Kinzer countered that the court was “being invited to consider hypothetical evidence [by] postulations that it has been covered up”. Trafigura’s counsel argued that the prosecutor’s case relied on flimsy and unreliable testimony.
Ducrest asked why former Trafigura executive, Mariano Ferraz, known in the company as “Mr Angola”, who was alleged to be at centre of the alleged scheme, had not been called indicted or called to testify.
Ferraz was convicted in his home country of corruption in a separate case in 2018, and Trafigura claimed that he had provided damning testimony to Switzerland’s prosecutor as part of a bargain he struck with authorities in Brazil to reduce his jail time. Plea bargains are not legal in Switzerland.
“The federal prosecutor based its indictment on Ferraz’s statements,” Ducrest said. “Ferraz is the guest star,” of the case, he mocked. “But he is not only the main actor, but also the scriptwriter of the indictment. He is the one who writes the story. In his own way.

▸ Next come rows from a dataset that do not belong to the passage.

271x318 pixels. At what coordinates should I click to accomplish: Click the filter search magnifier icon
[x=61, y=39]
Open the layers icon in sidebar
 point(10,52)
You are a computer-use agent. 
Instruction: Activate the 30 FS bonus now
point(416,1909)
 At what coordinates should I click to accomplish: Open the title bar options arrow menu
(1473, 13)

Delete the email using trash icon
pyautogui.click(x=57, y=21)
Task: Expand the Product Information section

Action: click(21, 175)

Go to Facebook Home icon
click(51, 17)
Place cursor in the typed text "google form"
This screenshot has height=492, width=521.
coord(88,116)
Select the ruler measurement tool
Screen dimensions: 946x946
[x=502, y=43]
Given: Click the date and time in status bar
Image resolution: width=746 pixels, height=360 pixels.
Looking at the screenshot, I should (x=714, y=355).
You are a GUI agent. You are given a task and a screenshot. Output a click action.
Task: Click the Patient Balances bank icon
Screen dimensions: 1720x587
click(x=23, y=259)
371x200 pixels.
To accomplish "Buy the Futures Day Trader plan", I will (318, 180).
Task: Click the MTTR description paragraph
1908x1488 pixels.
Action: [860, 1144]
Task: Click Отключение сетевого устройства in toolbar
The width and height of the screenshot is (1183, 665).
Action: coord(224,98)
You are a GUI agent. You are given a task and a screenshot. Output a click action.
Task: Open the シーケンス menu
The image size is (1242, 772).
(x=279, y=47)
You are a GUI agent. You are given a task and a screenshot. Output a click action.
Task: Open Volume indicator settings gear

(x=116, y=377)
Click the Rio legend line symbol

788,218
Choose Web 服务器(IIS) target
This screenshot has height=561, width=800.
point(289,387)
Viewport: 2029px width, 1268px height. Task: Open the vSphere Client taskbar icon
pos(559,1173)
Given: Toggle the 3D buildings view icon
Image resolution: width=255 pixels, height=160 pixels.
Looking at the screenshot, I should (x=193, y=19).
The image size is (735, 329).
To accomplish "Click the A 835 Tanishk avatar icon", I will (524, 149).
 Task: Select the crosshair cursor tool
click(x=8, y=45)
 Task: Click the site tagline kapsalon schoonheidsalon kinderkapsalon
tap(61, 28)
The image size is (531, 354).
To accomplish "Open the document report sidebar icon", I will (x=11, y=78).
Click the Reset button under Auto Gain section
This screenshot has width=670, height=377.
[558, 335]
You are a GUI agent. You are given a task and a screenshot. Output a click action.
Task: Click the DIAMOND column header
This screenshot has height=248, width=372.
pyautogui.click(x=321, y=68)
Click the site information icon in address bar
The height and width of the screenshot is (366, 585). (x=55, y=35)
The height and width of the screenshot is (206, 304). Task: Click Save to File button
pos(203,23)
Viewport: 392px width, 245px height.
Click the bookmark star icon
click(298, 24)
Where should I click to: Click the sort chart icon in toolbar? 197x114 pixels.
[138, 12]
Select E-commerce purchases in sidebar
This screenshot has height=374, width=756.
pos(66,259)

In his own interest.”
In a second line of legal defence, Trafigura’s team sought to demonstrate that the company had robust compliance measures in place at the time.
Such a demonstration would provide a defence for the company, which under Swiss criminal law is only liable if it is found not to have taken reasonable steps to stop acts of corruption.
Judges in the case will now deliberate the arguments, and a judgment may take several weeks, or even months, to arrive.